AWS Certified Data Engineer – Associate (DEA-C01) — Question 222
A data engineer is building a data pipeline. A large data file is uploaded to an Amazon S3 bucket once each day at unpredictable times. An AWS Glue workflow uses hundreds of workers to process the file and load the data into Amazon Redshift. The company wants to process the file as quickly as possible.
Which solution will meet these requirements?
Answer options
- A. Create an on-demand AWS Glue trigger to start the workflow. Create an AWS Lambda function that runs every 15 minutes to check the S3 bucket for the daily file. Configure the function to start the AWS Glue workflow if the file is present.
- B. Create an event-based AWS Glue trigger to start the workflow. Configure Amazon S3 to log events to AWS CloudTrail. Create a rule in Amazon EventBridge to forward PutObject events to the AWS Glue trigger.
- C. Create a scheduled AWS Glue trigger to start the workflow. Create a cron job that runs the AWS Glue job every 15 minutes. Set up the AWS Glue job to check the S3 bucket for the daily file. Configure the job to stop if the file is not present.

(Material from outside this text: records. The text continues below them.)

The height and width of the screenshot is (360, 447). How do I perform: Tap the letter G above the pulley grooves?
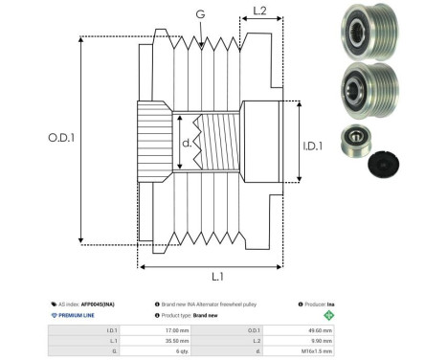(x=199, y=15)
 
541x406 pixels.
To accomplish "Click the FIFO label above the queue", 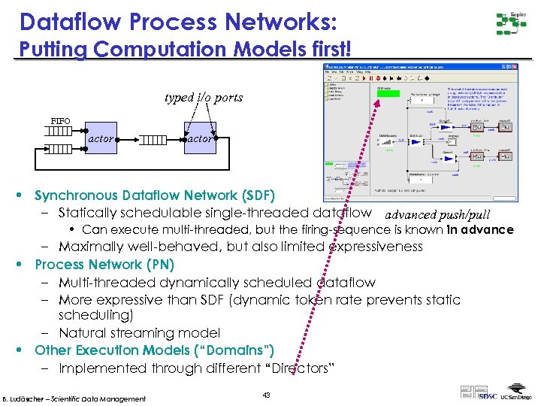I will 60,121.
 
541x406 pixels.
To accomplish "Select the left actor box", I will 101,139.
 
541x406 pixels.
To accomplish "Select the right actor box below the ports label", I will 199,139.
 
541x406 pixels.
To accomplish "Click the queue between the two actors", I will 153,139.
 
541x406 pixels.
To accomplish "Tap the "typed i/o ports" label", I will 204,97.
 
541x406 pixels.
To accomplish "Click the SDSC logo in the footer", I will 488,395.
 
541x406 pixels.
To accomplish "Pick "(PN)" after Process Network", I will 160,265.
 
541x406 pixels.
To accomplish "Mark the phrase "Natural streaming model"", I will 139,332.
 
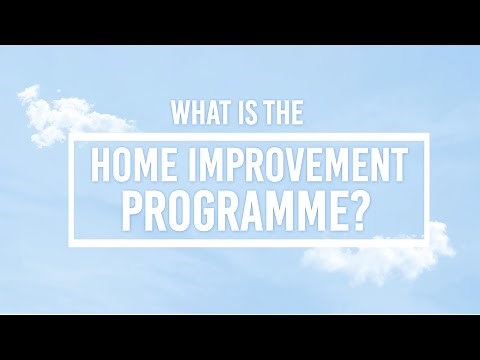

- D. Create an on-demand AWS Glue trigger to start the workflow. Create an AWS Database Migration Service (AWS DMS) migration task. Set the DMS source as the S3 bucket. Set the target endpoint as the AWS Glue workflow.
Correct answer: B
Explanation
The correct answer is B because using an event-based AWS Glue trigger allows the workflow to start immediately when a file is uploaded to the S3 bucket, ensuring swift processing. Option A relies on a Lambda function that checks periodically, which could introduce delays. Option C uses a scheduled approach that may not react quickly enough to file uploads. Option D incorrectly involves AWS DMS, which is not necessary for this workflow.